该待测样本1有两种状态。其中一状态是该目标生物分子存在于该待测样本1中，此时，该待测样本1包括多个固定在该多模光纤14的表面的抗体11、多个为该目标生物分子的待测生物分子12，及多个抗体复合物13，每一抗体复合物13具有多个抗体131、多个萤光分子132及单一个金属纳米粒子133（例如金或银纳米粒子），所述抗体11、所述待测生物分子12及所述抗体复合物13键结在一起。另一状态是该目标生物分子不存在于该待测样本1中，此时，该待测样本1包括多个固定在该多模光纤14的表面的抗体11，但不包括多个待测生物分子12及多个抗体复合物13。 
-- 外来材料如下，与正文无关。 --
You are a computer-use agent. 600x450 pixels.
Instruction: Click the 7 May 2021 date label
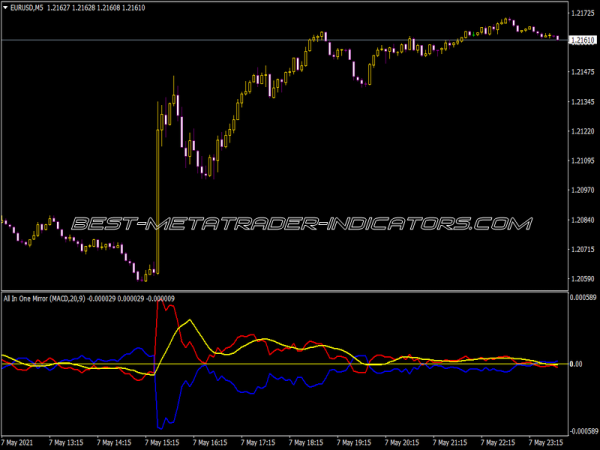[22, 441]
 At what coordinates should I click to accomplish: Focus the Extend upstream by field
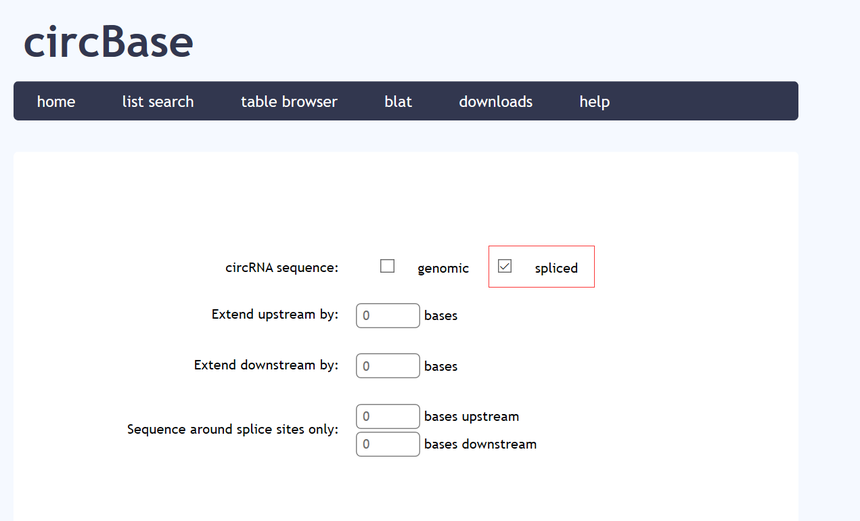388,315
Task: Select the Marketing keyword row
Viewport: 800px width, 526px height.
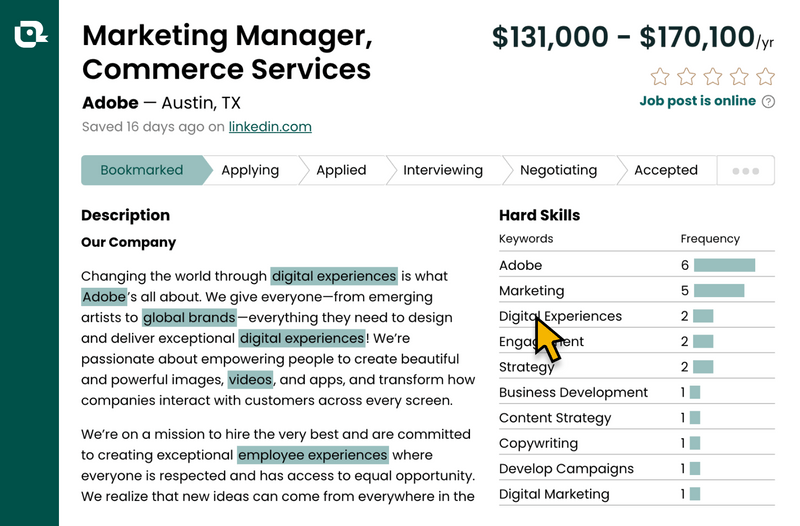Action: coord(637,290)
该雷射光源21发出一强度固定不变的第一入射光201，其波长适用于激发金属纳米粒子133表面的局域性表面电浆子电场，进一步激发萤光分子132产生萤光信号。该光学截断器22用来调整第一入射光201的强度大小，使得所述萤光分子132受表面电浆子电场激发所发出的强度调变萤光信号能与背景的杂散光波有所区别。因此该光学截断器22接收该第一入射光201并输出一强度变化为一方波的第二入射光202（见图2）。该第二入射光202是经过一透镜24被耦合至该多模光纤14的一端，并在多模光纤14中进行全反射传播。当该目标生物分子存在于该待测样本1中时，该多模光纤14表面的瞬逝波（evanescent wave）激发附着于多模光纤14表面的金属纳米粒子133而产生局域性表面电浆子电场并激发萤光分子132而产生强度调变的方波萤光信号，而当该目标生物分子不存在于该待测样本1中时，则没有萤光信号产生。之后由接收处理单元23于该多模光纤14的侧面接收该萤光信号，并根据是否有接收到该萤光信号来判断该目标生物分子是否存在于该待测样本1中。 
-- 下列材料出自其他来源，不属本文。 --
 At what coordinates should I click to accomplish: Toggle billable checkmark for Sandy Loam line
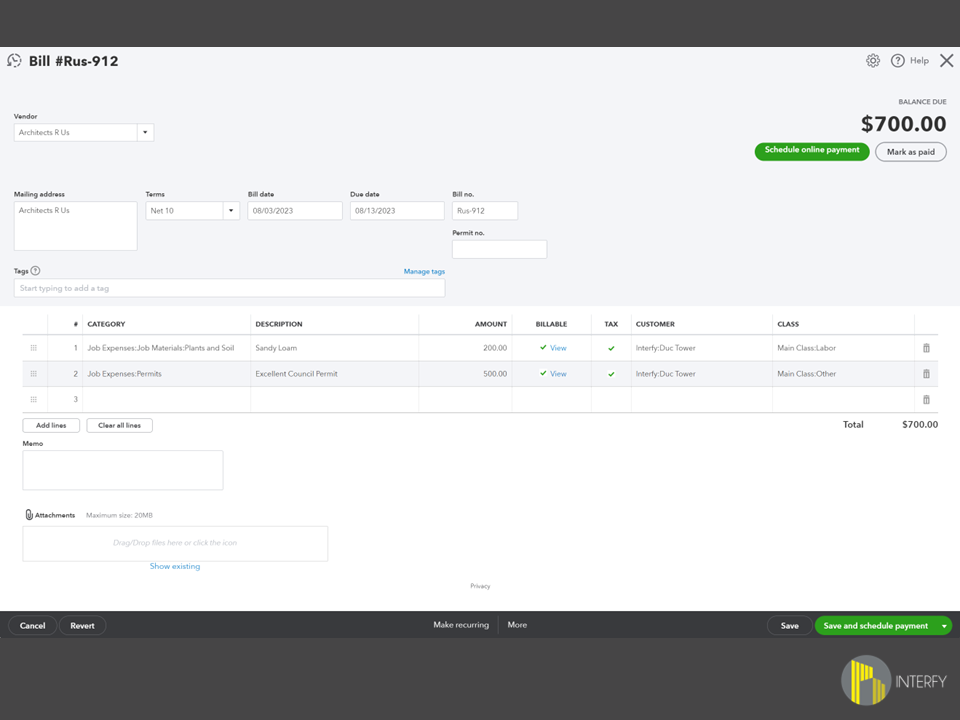pyautogui.click(x=543, y=348)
上述方法由于大部分的该第二入射光202进入多模光纤14后是在内部产生全反射，并产生瞬逝波，藉由金属纳米粒子133局域性表面电浆子电场来激发萤光分子132产生强度调变萤光信号，它在萤光信号侦测上，具有较高的强度噪声，因此在侦测灵敏度上有一定的限制。而瞬逝波是藉由多模光纤14内部的全反射产生，具有局域性且电磁场强度经过衰减，并不是有效率的激发萤光信号的方式。 

发明内容

本发明的目的在于提供可以有效的提高激发萤光效率和侦测灵敏度的一种量测装置及二种量测方法。 

本发明用于判断一目标生物分子是否存在于一待测样本中的量测装置，当该目标生物分子存在于该待测样本中时，该待测样本包含多个抗体、多个该目标生物分子，及多个抗体复合物，每一抗体复合物具有多个抗体、多个萤光分子及单一个金属纳米粒子，所述抗体、该目标生物分子及所述抗体复合物键结在一起，该量测装置包括一承载物、一照射单元及一信号接收处理单元。 

该承载物具有至少一凹槽，该凹槽的表面供该待测样本固定于其上。该照射单元藉由使一连续输出光通过一光学截断器产生一强度调变的第一入射光，或藉由双频率极化光产生该第一入射光，并将该第一入射光直接照射该承载物的凹槽，从而当该目标生物分子存在于该待测样本中时，藉由激发所述金属纳米粒子表面的局域性表面电浆子电场，进一步激发所述萤光分子产生一强度调变萤光信号。该信号接收处理单元用于接收来自该待测样本的该萤光信号，并根据是否有接收到该萤光信号来判断该目标生物分子是否存在于该待测样本中。 

较佳地，该照射单元包括一线偏极化雷射光源、一半波片、一线偏极化片及一电光调变器，该线偏极化雷射光源连续输出一线偏极化雷射光通过该半波片和该线偏极化片到达该电光调变器，该电光调变器藉由一周期性的高压信号驱动，并经由该电光调变器调变该线偏极化雷射光以产生一第一极化光和一第二极化光，该二极化光同调、频率不同、极化方向相互重直，且重叠地传播。 

本发明用于判断一目标生物分子是否存在于一待测样本中的量测方法，包括以下步骤： 

(A)准备一具有至少一凹槽的承载物，该凹槽的表面上固定有多个抗体。